Microsoft chief executive Satya Nadella has said unfair tactics used by Google led to its dominance as a search engine and in turn thwarted his own company’s rival programme, Bing.
He gave evidence in a packed Washington DC courtroom as part of the government’s landmark antitrust trial against Google’s parent company Alphabet.
The Justice Department alleges Google has abused the dominance of its ubiquitous search engine to throttle competition and innovation at the expense of consumers, echoing a similar case brought against Microsoft in the late 1990s.
Mr Nadella said Google’s dominance was due to agreements that made it the default browser on smartphones and computers. He downplayed the idea that artificial intelligence or more niche search engines like Amazon or social media sites have meaningfully changed the market in which Microsoft competes with Google.
He said users fundamentally do not have much choice in opting out of default web browsers on phones and computers.
“We are one of the alternatives but we’re not the default,” he said.
Mr Nadella was called to the witness stand as the biggest US antitrust trial in the past quarter of a century moved into its fourth week of evidence before US District Judge Amit Mehta, who is not expected to issue a decision in the case until next year.

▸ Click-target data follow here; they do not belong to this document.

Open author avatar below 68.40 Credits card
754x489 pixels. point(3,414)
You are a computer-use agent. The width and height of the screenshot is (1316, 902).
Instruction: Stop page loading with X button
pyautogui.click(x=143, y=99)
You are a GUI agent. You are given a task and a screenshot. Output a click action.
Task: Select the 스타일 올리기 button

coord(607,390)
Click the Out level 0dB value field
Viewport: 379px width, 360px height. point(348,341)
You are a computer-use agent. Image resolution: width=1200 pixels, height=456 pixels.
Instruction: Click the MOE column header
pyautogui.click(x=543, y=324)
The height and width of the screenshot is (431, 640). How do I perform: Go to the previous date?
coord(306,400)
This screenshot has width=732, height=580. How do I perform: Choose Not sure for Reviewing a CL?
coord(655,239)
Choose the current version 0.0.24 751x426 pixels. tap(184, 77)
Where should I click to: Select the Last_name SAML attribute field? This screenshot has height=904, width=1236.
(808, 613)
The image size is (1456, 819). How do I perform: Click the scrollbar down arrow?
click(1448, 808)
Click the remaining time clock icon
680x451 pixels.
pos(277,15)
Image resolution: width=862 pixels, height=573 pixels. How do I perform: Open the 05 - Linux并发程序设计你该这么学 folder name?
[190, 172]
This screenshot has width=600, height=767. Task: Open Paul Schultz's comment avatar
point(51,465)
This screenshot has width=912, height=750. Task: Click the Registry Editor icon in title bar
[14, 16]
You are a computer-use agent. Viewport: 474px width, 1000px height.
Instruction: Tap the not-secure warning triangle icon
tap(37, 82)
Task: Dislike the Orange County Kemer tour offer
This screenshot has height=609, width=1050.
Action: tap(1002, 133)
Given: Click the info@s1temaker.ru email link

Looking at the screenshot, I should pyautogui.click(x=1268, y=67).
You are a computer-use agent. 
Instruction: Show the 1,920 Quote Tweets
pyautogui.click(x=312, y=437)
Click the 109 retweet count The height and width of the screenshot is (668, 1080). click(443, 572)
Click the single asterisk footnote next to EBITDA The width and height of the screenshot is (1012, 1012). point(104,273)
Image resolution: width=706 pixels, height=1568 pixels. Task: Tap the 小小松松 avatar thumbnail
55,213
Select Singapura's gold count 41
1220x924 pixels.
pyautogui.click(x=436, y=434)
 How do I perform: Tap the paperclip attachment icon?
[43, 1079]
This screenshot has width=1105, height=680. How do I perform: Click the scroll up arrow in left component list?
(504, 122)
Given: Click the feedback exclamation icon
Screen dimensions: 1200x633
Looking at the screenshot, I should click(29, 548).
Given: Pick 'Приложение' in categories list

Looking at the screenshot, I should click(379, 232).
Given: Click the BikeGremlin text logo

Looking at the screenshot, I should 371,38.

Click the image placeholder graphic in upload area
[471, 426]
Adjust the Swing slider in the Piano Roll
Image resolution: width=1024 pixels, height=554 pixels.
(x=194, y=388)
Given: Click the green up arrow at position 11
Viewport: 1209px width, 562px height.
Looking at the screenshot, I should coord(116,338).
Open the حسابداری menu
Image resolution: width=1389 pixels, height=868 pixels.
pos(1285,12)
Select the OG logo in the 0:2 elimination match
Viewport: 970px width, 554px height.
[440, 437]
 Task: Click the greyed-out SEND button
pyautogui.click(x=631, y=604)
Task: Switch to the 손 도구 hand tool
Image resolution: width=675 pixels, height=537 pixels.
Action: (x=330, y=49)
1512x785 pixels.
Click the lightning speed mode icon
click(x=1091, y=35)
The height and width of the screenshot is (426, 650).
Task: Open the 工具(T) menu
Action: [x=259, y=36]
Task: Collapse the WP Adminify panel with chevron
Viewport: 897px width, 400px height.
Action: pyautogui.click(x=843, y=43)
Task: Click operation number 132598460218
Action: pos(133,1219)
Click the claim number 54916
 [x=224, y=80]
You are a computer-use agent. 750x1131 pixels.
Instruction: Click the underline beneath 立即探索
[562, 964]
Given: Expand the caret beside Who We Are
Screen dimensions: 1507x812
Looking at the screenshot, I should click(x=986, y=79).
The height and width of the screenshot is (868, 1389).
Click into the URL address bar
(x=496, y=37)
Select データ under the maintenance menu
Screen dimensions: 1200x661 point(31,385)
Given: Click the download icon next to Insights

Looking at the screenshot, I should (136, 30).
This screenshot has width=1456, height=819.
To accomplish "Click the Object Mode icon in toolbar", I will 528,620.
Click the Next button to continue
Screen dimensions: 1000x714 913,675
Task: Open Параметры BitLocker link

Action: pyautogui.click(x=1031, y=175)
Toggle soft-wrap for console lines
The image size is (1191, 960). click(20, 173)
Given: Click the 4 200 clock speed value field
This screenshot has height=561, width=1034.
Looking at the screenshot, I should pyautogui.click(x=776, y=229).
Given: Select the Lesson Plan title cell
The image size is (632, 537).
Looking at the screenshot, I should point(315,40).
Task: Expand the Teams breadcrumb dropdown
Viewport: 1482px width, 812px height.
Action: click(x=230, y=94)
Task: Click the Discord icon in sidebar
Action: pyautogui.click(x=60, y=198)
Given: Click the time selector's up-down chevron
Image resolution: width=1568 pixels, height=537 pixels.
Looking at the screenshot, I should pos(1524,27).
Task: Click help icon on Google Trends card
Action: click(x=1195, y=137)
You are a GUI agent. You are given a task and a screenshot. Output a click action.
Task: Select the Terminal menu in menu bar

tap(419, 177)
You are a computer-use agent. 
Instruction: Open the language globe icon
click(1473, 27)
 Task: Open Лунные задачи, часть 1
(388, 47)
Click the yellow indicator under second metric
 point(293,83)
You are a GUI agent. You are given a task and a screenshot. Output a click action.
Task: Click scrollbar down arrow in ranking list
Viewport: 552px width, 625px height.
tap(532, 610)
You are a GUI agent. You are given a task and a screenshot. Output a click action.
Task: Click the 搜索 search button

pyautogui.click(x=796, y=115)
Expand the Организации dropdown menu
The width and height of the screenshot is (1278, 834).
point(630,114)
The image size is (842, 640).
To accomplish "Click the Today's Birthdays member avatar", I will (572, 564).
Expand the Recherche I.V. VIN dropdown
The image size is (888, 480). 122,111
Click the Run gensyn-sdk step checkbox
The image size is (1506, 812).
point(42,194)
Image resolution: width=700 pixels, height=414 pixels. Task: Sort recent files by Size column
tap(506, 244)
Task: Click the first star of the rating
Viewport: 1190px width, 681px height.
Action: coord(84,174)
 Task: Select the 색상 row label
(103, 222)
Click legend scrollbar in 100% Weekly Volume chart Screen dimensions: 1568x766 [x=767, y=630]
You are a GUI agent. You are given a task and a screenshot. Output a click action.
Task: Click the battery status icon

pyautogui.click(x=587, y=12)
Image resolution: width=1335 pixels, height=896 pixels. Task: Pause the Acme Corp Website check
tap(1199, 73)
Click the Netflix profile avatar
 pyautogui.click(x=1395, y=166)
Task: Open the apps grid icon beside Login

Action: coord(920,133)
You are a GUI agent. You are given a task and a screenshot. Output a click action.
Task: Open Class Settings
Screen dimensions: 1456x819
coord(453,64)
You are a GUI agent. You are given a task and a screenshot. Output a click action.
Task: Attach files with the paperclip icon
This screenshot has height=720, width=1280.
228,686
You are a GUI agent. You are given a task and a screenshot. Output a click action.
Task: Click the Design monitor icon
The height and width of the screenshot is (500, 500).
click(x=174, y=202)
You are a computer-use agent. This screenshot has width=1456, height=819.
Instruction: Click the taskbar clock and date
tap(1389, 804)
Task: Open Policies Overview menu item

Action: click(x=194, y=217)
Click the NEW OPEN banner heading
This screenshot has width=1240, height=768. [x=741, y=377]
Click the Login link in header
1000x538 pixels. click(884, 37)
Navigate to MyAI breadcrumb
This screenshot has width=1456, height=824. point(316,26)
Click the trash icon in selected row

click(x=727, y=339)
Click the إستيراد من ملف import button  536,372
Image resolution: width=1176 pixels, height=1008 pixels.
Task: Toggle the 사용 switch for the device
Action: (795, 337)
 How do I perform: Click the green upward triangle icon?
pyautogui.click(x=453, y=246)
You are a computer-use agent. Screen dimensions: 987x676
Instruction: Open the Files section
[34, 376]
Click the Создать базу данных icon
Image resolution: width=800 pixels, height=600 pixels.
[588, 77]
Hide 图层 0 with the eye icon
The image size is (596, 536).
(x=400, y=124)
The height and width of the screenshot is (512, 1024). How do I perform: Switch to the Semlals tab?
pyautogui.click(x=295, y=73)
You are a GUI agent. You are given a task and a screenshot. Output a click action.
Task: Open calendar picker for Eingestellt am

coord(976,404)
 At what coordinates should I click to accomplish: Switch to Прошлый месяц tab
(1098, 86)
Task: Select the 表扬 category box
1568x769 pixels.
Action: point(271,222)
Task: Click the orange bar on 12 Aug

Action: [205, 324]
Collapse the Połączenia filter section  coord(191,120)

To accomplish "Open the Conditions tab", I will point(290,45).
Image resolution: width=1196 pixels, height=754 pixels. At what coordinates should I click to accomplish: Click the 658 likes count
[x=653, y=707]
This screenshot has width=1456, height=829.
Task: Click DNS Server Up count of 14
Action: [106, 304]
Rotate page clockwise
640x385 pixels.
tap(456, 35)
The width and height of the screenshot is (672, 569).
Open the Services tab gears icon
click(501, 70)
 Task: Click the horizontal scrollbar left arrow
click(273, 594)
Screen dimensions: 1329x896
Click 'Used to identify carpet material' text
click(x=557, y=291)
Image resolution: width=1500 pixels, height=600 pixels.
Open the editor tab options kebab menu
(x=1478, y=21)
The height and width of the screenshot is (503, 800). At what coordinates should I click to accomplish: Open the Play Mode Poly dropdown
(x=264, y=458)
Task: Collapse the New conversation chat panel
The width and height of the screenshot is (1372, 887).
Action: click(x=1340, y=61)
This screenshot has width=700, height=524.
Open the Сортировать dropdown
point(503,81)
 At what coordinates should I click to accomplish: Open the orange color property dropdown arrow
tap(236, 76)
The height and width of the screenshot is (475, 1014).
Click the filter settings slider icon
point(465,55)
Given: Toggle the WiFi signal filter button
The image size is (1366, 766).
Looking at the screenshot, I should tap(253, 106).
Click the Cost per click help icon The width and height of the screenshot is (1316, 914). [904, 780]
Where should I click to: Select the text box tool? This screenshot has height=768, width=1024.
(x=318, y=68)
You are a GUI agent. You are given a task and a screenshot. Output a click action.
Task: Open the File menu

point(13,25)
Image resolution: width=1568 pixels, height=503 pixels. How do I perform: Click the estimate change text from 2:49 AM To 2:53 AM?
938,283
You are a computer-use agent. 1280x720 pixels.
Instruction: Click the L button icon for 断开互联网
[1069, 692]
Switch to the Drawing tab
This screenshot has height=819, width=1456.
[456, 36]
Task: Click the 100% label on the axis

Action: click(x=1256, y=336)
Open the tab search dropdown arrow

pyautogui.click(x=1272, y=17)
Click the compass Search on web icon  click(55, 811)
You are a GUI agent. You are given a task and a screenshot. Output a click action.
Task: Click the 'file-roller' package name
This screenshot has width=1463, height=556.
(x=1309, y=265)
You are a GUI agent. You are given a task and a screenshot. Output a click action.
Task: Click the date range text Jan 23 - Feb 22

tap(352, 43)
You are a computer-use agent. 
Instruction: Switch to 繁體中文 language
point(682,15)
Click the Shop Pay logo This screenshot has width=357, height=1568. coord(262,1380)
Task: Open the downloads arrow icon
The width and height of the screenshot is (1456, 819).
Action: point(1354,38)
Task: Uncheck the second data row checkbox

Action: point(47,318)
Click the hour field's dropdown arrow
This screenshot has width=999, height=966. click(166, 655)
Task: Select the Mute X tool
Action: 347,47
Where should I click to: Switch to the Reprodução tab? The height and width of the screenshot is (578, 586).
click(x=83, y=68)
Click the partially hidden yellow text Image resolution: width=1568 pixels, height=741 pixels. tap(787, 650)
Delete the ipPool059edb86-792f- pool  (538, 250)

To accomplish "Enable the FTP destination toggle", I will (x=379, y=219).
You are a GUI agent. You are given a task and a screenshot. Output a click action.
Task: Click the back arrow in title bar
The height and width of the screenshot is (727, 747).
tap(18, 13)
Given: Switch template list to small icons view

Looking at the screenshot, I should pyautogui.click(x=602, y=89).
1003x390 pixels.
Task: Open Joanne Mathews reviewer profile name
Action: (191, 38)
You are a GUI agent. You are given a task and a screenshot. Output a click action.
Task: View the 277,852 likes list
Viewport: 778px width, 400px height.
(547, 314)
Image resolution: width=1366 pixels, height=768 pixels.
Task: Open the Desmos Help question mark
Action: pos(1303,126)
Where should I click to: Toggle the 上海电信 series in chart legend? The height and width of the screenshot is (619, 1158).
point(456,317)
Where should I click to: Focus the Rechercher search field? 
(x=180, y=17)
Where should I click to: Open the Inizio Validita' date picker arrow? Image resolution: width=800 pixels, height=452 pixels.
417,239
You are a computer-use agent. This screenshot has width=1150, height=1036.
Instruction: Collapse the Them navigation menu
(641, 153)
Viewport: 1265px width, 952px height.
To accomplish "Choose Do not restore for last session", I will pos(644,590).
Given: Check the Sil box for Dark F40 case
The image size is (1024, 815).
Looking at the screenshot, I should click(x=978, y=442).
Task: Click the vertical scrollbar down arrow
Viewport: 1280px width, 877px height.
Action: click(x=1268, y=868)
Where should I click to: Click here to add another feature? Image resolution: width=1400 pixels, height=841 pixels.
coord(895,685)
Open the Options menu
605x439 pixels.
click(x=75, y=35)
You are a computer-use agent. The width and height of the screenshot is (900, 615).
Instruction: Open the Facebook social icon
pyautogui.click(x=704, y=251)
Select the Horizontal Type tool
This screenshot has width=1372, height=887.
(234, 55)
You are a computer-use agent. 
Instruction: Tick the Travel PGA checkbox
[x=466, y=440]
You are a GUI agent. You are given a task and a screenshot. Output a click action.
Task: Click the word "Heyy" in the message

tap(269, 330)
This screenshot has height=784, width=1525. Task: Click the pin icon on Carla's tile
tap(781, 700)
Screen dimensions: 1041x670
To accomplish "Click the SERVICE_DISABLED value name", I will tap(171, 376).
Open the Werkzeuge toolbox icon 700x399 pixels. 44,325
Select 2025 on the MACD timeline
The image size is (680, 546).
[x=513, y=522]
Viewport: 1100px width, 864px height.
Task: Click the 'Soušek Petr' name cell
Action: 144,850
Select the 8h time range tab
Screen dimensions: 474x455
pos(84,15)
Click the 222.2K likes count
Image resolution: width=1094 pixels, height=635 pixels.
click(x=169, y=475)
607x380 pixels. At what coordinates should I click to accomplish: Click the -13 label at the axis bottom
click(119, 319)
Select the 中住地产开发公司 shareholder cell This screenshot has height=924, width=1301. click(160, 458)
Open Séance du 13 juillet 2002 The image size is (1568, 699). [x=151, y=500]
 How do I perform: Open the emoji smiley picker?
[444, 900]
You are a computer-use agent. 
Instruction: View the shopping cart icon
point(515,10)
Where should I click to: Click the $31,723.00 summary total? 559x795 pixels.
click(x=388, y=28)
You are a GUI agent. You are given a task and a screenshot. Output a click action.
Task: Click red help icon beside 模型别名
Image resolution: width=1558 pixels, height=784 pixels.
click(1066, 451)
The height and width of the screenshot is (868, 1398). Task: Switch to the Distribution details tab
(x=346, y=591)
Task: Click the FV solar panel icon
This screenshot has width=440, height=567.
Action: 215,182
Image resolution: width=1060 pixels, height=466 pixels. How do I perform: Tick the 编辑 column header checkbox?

The Justice Department’s antitrust case against Google centres on deals the company struck with Apple and other device makers to use Google’s search engine.
In the 1990s, Microsoft faced accusations it set up its Windows software in ways that walled off applications made by other tech companies, just as Google is now facing accusations of shelling out billions of dollars each year to lock in its search engine as the go-to place for finding online information on smartphones and web browsers.
In an ironic twist, the constraints and distractions posed by the government’s antitrust case against Microsoft helped provide a springboard for Google to turn its search engine into a dominant force.
By the time Microsoft started its scramble to develop its own search engine, Google had already become synonymous with looking things up on the internet.
But Microsoft has spent billions of dollars trying to mount a serious challenge to Google with Bing and, at one point, even tried to buy Yahoo for more than 40 billion dollars in a bid that was rejected while Steve Ballmer was still the software maker’s chief executive.
Mr Nadella, who was working at Microsoft during the late 1990s antitrust showdown with the Justice Department, succeeded Ballmer as chief executive in 2014.
During his tenure, he has steered Microsoft to huge gains in personal and cloud computing that have boosted the company’s stock price nearly nine-fold since he took over while creating more than two trillion dollars in shareholder wealth.
Despite all that success, he has not been able to make any significant inroads against Google in the search market, with Bing still a distant second.